[Records drawn from a dataset]

=-=-=-=-=

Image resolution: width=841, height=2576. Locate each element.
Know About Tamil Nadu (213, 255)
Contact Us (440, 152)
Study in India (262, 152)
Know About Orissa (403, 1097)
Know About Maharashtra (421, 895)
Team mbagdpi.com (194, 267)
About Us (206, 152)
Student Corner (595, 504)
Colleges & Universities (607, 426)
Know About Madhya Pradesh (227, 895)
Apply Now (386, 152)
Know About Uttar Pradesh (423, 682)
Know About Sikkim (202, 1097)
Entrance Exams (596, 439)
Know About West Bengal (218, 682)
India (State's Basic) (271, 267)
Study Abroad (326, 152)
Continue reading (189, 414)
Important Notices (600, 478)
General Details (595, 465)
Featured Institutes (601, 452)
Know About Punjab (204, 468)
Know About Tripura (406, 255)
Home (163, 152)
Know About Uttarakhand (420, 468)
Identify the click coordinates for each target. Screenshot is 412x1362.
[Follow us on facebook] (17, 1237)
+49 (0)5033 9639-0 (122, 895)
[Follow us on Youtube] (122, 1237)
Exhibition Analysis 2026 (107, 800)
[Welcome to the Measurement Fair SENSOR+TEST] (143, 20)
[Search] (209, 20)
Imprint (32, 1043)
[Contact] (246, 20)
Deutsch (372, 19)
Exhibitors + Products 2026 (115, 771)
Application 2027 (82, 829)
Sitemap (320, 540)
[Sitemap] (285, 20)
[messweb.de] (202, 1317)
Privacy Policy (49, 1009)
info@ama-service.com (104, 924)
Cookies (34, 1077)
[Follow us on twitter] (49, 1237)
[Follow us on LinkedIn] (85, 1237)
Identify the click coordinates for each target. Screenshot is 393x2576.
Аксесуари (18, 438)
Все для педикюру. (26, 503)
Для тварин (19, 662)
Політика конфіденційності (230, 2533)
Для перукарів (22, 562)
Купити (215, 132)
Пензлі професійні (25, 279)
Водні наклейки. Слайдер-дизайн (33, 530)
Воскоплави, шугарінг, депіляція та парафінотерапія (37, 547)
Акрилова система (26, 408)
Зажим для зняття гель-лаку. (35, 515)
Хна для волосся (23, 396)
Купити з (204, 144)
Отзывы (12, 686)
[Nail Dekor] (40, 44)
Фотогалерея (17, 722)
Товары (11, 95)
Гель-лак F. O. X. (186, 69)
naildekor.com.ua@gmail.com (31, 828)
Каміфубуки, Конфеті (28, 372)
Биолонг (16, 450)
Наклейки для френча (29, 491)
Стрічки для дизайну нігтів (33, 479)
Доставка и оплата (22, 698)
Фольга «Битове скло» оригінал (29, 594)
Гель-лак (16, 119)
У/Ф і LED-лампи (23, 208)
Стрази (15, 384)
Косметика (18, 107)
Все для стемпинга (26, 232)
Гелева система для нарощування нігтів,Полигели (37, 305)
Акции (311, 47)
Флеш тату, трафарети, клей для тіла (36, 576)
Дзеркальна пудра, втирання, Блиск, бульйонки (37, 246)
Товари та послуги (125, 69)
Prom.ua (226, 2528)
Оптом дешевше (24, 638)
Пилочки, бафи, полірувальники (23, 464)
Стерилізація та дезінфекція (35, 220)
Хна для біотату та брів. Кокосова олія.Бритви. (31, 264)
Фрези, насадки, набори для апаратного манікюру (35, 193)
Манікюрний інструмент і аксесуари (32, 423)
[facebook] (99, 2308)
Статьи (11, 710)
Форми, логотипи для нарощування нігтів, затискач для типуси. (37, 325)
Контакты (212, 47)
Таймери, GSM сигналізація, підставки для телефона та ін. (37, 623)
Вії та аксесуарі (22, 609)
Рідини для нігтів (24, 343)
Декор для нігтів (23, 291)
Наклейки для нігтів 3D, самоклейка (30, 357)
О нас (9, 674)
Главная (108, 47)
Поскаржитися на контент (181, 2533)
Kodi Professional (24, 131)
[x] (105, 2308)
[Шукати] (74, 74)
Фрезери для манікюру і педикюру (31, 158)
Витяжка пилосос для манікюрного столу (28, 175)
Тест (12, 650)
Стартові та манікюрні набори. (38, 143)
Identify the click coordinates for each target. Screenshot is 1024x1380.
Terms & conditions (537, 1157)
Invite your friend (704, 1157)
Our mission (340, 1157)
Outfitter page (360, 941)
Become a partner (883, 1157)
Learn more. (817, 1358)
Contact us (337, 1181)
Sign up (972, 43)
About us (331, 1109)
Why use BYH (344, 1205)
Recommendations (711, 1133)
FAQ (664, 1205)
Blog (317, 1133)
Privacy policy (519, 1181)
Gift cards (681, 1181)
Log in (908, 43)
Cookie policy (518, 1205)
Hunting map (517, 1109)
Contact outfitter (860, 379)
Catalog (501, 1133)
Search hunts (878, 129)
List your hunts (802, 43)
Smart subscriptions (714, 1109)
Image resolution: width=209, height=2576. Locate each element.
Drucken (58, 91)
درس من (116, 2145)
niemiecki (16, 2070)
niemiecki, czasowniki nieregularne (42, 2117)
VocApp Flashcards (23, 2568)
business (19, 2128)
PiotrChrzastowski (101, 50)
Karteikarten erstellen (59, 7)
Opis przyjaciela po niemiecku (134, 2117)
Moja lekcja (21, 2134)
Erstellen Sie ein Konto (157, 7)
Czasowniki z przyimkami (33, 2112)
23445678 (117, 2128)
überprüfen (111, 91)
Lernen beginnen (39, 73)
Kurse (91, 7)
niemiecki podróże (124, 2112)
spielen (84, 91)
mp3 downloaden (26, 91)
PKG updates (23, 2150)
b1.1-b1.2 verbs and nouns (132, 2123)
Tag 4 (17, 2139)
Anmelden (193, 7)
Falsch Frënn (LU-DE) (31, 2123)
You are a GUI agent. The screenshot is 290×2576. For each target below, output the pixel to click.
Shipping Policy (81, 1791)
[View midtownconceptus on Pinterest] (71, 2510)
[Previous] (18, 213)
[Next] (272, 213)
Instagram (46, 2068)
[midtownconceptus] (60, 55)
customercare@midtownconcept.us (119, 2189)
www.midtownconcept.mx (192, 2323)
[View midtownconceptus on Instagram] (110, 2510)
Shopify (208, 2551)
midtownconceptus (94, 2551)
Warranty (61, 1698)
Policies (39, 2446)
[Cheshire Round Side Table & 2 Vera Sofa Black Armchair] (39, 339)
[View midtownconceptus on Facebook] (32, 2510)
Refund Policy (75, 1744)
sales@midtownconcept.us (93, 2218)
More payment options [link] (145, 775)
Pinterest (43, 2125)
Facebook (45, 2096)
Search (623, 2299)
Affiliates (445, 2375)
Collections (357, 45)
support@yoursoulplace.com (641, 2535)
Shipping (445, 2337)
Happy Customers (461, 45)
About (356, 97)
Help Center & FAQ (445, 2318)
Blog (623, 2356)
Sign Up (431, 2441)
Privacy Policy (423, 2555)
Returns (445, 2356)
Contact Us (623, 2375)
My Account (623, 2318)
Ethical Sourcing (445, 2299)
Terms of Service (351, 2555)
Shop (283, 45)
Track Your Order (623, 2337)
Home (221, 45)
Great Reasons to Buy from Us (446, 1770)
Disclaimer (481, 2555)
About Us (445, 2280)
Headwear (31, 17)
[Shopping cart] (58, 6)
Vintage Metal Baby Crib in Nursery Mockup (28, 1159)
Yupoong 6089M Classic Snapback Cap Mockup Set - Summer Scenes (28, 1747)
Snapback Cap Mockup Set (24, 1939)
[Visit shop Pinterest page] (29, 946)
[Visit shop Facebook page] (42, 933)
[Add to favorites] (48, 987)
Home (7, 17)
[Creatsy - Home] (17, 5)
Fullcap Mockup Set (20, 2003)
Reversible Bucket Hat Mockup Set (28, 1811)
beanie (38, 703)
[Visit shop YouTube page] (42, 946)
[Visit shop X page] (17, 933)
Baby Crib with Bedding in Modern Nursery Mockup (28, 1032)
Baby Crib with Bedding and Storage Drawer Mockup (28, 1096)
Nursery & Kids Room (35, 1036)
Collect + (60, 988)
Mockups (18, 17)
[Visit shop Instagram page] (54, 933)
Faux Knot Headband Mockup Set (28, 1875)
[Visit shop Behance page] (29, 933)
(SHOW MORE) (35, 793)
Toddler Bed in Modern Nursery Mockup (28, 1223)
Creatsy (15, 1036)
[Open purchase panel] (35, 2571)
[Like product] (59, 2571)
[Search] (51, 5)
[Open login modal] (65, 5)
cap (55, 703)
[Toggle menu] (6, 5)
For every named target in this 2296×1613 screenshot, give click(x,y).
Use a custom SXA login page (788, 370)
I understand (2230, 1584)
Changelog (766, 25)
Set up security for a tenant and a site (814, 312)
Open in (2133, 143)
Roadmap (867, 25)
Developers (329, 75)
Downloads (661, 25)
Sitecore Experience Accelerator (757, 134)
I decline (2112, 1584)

=-=-=-=-=

Reproduce, word for word and in full, only the lines above that start at the line with "Erstellen Sie ein Konto (157, 7)" and run through the line with "Baby Crib with Bedding and", both ends included.

## Your solution:
Erstellen Sie ein Konto (157, 7)
Czasowniki z przyimkami (33, 2112)
23445678 (117, 2128)
überprüfen (111, 91)
Lernen beginnen (39, 73)
Kurse (91, 7)
niemiecki podróże (124, 2112)
spielen (84, 91)
mp3 downloaden (26, 91)
PKG updates (23, 2150)
b1.1-b1.2 verbs and nouns (132, 2123)
Tag 4 (17, 2139)
Anmelden (193, 7)
Falsch Frënn (LU-DE) (31, 2123)
You are a GUI agent. The screenshot is 290×2576. For each target below, output the pixel to click.
Shipping Policy (81, 1791)
[View midtownconceptus on Pinterest] (71, 2510)
[Previous] (18, 213)
[Next] (272, 213)
Instagram (46, 2068)
[midtownconceptus] (60, 55)
customercare@midtownconcept.us (119, 2189)
www.midtownconcept.mx (192, 2323)
[View midtownconceptus on Instagram] (110, 2510)
Shopify (208, 2551)
midtownconceptus (94, 2551)
Warranty (61, 1698)
Policies (39, 2446)
[Cheshire Round Side Table & 2 Vera Sofa Black Armchair] (39, 339)
[View midtownconceptus on Facebook] (32, 2510)
Refund Policy (75, 1744)
sales@midtownconcept.us (93, 2218)
More payment options [link] (145, 775)
Pinterest (43, 2125)
Facebook (45, 2096)
Search (623, 2299)
Affiliates (445, 2375)
Collections (357, 45)
support@yoursoulplace.com (641, 2535)
Shipping (445, 2337)
Happy Customers (461, 45)
About (356, 97)
Help Center & FAQ (445, 2318)
Blog (623, 2356)
Sign Up (431, 2441)
Privacy Policy (423, 2555)
Returns (445, 2356)
Contact Us (623, 2375)
My Account (623, 2318)
Ethical Sourcing (445, 2299)
Terms of Service (351, 2555)
Shop (283, 45)
Track Your Order (623, 2337)
Home (221, 45)
Great Reasons to Buy from Us (446, 1770)
Disclaimer (481, 2555)
About Us (445, 2280)
Headwear (31, 17)
[Shopping cart] (58, 6)
Vintage Metal Baby Crib in Nursery Mockup (28, 1159)
Yupoong 6089M Classic Snapback Cap Mockup Set - Summer Scenes (28, 1747)
Snapback Cap Mockup Set (24, 1939)
[Visit shop Pinterest page] (29, 946)
[Visit shop Facebook page] (42, 933)
[Add to favorites] (48, 987)
Home (7, 17)
[Creatsy - Home] (17, 5)
Fullcap Mockup Set (20, 2003)
Reversible Bucket Hat Mockup Set (28, 1811)
beanie (38, 703)
[Visit shop YouTube page] (42, 946)
[Visit shop X page] (17, 933)
Baby Crib with Bedding in Modern Nursery Mockup (28, 1032)
Baby Crib with Bedding and Storage Drawer Mockup (28, 1096)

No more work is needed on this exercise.